(Stored data)
--- START ---
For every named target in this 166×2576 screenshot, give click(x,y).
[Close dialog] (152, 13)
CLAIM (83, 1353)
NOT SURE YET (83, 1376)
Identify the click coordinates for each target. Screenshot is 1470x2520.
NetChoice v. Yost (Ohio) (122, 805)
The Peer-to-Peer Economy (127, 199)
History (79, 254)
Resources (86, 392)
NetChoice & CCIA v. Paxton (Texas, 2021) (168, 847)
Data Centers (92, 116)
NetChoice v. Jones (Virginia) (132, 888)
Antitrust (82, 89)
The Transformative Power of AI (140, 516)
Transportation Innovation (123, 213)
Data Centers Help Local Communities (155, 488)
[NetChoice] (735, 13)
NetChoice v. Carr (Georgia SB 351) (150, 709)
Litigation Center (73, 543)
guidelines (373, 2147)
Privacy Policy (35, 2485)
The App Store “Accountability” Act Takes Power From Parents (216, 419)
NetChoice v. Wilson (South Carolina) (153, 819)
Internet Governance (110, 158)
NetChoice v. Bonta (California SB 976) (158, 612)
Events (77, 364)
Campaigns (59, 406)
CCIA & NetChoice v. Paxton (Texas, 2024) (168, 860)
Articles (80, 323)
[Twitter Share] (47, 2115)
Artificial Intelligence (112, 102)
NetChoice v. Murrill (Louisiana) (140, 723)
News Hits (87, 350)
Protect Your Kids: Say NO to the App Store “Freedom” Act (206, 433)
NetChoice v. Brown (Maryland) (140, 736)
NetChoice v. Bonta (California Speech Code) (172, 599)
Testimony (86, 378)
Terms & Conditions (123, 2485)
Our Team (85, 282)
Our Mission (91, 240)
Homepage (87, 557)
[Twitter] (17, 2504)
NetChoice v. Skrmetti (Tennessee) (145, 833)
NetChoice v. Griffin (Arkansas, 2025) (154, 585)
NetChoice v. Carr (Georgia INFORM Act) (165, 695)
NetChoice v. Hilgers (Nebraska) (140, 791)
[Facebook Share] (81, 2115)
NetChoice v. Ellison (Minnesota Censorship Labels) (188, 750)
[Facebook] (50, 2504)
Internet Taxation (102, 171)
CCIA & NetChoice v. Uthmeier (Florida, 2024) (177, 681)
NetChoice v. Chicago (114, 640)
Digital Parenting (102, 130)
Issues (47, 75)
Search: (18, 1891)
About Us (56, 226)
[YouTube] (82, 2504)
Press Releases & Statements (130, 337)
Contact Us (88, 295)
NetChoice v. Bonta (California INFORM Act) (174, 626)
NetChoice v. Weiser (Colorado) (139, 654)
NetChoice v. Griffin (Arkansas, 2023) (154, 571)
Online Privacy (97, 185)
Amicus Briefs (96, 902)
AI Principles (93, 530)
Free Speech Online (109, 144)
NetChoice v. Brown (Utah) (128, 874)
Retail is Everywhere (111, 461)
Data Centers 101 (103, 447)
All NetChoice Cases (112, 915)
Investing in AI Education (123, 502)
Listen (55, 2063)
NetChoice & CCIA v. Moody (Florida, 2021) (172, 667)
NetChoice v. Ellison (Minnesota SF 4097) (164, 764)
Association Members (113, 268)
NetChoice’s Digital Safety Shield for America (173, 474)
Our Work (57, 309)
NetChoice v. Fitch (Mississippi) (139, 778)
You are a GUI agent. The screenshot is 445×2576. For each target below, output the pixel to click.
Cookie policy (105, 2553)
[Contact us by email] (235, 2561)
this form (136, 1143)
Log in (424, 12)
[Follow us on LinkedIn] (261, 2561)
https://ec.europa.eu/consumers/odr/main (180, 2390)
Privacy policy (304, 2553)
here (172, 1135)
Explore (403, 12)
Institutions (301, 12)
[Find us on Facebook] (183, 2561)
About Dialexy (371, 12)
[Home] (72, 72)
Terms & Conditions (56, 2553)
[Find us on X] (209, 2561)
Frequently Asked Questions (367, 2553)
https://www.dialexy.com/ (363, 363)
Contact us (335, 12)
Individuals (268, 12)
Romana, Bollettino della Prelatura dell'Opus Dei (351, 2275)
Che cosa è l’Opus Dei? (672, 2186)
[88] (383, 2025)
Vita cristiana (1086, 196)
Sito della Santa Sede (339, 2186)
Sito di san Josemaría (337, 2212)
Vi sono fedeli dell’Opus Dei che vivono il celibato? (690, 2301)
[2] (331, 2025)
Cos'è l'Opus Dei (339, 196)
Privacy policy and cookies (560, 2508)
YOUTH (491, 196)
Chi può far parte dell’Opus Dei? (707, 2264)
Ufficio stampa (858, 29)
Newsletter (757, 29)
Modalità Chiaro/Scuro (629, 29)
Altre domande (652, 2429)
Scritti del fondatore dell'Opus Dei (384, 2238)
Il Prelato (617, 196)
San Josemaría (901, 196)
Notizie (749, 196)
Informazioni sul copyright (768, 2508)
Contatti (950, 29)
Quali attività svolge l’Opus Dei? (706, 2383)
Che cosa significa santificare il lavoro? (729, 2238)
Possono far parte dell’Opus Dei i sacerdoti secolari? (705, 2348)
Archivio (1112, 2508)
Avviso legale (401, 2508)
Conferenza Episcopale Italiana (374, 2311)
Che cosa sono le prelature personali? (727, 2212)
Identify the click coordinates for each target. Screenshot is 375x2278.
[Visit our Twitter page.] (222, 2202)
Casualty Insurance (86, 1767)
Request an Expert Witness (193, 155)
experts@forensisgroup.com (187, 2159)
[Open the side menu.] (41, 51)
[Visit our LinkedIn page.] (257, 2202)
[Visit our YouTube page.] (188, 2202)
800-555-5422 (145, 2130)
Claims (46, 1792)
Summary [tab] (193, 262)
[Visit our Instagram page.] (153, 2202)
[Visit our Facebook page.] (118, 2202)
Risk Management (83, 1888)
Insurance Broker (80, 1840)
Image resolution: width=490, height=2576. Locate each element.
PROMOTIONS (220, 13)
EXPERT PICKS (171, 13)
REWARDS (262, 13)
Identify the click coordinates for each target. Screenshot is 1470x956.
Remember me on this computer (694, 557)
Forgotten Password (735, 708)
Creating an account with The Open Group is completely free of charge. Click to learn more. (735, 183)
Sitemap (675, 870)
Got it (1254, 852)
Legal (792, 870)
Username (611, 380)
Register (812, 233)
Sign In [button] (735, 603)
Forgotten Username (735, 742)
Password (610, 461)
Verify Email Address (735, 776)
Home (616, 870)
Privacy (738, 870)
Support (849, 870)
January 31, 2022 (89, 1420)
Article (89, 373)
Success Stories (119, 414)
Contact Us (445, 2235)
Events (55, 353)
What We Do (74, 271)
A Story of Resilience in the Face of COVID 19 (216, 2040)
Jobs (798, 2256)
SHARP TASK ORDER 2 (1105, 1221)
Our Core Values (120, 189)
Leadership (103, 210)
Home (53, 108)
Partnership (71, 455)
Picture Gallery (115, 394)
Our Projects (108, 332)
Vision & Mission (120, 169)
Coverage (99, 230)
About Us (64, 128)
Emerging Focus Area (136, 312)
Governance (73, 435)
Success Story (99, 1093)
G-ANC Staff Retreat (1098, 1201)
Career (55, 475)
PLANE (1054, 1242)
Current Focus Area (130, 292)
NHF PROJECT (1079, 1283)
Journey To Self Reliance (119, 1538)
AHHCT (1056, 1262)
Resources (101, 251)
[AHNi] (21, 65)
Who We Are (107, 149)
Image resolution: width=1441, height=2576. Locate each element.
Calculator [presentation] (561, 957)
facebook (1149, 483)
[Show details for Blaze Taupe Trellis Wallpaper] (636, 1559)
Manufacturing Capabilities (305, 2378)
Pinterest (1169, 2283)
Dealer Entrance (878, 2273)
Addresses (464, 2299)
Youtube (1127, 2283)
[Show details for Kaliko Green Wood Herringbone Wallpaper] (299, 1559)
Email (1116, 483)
--- END ---
* What is required:
Pull every line containing the word "Privacy" out of the entries above.

* Finished exercise:
Privacy Policy (35, 2485)
Online Privacy (97, 185)
Privacy policy (304, 2553)
Privacy policy and cookies (560, 2508)
Privacy (738, 870)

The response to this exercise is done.